▶ Your goal
Continue the Hindi Mixture-of-Experts model card below, picking up after its last line.

▶ Document excerpt

## Start

Mixture-of-Experts Hindi Language Model (Base-1)

This is a Hindi language model that uses a Mixture-of-Experts (MoE) architecture. The model was trained on a Hindi text corpus.

Model Details

Model Type: Causal Language Model with Mixture-of-Experts
Language: Hindi
License: MIT
Training Data: Hindi corpus
Model Size: ~1.8GB
Training Steps: 7000
Format: SafeTensors

Usage

This model uses a custom implementation and is not directly compatible with Hugging Face's AutoModelForCausalLM and AutoTokenizer. The simplest way to use it is with the provided generate.py script:

# Install safetensors if you don't have it
pip install safetensors

# Run the script with your Hindi text prompt
python generate.py "आज का दिन बहुत अच्छा है"

For more advanced usage, you can integrate the model into your own code:

# Import the required modules
import os
from hindi_embeddings import SentencePieceTokenizerWrapper
from convaicausallm_model_with_moe_rope import ConvaiCausalLMConfig, ConvaiCausalLM
import torch
import json
from safetensors.torch import load_file

# Load the config
with open("config.json", "r") as f:
    config_dict = json.load(f)
    
config = ConvaiCausalLMConfig(**config_dict)

# Load the tokenizer
tokenizer = SentencePieceTokenizerWrapper("tokenizer.model")

# Load the model (supports both SafeTensors and PyTorch formats)
model = ConvaiCausalLM(config)

# Check which format is available and load accordingly
if os.path.exists("model.safetensors"):
    model.load_state_dict(load_file("model.safetensors"))
else:
    model.load_state_dict(torch.load("pytorch_model.bin", map_location="cpu"))

model.eval()

# Generate text
prompt = "आज का दिन बहुत अच्छा है"
input_ids = tokenizer.sp_model.EncodeAsIds(prompt)
input_tensor = torch.tensor([input_ids], dtype=torch.long)

with torch.no_grad():
    output_ids = model.generate(
        input_ids=input_tensor,
        max_length=50,
        temperature=0.7,
        top_k=10,
        top_p=0.9,
        do_sample=True
    )

# Print the generated text
generated_text = tokenizer.sp_model.DecodeIds(output_ids[0].tolist())

## End

▶ Listing

## Start

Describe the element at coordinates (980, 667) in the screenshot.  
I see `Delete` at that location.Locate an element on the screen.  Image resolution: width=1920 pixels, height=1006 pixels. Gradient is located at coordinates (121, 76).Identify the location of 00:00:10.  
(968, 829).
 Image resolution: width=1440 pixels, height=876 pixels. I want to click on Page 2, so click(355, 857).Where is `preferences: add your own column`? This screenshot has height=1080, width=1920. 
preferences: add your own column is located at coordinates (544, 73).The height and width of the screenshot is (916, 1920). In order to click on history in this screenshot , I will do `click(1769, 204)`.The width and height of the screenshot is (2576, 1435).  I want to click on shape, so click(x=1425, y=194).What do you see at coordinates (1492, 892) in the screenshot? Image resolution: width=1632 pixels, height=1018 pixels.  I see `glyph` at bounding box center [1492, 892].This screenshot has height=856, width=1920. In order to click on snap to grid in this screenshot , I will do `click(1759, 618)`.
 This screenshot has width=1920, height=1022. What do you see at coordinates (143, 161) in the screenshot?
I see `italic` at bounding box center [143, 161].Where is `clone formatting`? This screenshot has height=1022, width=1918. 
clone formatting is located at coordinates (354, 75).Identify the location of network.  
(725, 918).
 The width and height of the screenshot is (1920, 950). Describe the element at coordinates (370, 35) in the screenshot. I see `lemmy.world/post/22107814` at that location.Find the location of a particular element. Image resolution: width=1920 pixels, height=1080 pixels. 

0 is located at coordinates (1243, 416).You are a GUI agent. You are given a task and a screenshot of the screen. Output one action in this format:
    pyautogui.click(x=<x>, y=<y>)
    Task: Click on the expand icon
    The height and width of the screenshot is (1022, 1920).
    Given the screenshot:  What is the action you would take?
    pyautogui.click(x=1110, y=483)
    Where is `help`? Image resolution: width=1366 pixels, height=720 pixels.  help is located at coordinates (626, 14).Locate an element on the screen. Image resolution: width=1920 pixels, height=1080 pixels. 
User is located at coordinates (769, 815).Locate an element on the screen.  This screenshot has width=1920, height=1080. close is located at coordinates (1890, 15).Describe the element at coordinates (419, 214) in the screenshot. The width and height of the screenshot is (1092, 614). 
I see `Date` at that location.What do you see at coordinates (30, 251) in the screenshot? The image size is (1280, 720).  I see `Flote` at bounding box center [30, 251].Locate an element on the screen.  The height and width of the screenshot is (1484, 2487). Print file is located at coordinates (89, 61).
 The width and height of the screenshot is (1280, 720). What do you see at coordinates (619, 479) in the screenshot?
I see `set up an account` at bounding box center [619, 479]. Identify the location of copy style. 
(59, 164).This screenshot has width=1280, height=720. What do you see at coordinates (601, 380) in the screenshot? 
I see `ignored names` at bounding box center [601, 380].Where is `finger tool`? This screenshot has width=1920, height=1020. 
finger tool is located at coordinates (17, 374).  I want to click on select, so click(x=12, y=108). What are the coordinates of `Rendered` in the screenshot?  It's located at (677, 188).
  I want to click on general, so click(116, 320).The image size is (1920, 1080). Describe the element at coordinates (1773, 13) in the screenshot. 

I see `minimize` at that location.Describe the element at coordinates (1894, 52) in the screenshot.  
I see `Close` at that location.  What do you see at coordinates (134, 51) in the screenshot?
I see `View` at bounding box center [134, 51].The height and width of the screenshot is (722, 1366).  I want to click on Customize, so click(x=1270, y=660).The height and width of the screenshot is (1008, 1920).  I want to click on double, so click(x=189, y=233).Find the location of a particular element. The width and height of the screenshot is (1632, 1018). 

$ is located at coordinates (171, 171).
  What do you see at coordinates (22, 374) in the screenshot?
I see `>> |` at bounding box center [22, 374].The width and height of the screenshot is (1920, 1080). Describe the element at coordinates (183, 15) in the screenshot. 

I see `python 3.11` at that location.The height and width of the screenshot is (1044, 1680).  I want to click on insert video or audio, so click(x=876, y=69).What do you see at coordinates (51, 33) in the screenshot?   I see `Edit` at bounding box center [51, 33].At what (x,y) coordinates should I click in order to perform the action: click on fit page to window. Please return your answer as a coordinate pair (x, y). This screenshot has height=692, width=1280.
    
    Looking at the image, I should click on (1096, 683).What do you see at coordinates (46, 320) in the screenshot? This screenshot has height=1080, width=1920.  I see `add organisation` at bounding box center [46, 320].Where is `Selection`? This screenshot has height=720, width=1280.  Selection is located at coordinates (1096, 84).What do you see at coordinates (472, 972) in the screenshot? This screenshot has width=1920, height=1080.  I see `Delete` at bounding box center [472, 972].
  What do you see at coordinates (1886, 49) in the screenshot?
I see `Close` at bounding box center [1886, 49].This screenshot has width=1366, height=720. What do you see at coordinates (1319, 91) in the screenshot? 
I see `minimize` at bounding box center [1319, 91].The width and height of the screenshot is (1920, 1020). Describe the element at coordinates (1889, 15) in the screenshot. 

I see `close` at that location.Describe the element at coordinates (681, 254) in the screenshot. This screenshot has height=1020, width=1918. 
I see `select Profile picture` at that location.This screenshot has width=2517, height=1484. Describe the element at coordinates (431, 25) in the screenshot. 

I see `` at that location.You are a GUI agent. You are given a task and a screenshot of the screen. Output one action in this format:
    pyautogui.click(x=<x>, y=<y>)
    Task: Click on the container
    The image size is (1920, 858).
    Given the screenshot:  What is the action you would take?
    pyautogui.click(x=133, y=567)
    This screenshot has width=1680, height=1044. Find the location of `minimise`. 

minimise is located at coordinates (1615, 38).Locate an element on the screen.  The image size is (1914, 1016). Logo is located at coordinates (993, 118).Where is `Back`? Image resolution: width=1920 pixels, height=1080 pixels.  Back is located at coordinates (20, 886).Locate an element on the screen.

## End

▶ Reply to the exercise
print(generated_text)

Generation Parameters

For best results with this model, we recommend:

temperature: 0.2-0.7 (lower is more conservative)
top_k: 5-10 (lower gives more predictable outputs)
top_p: 0.85-0.92
max_length: 50-100 tokens
repetition_penalty: 1.1-1.2 (helps prevent repetition)

Model Architecture

The model features:

Mixture-of-Experts (MoE) layers
RoPE (Rotary Position Embeddings)
Grouped Query Attention (GQA)

Limitations

This is an early experimental version of the model with limited training steps. It may not generate fluent or coherent Hindi text yet. The model hasn't been fully trained (only 7000 steps), so expect the quality to be limited.

Files Included

model.safetensors: The model weights in SafeTensors format
config.json: Model configuration
tokenizer.model: SentencePiece tokenizer model
hindi_embeddings.py: Tokenizer implementation
convaicausallm_model_with_moe_rope.py: Model implementation
generate.py: Example inference script

Training

Training was performed using a custom PyTorch implementation with mixed precision and data parallelism.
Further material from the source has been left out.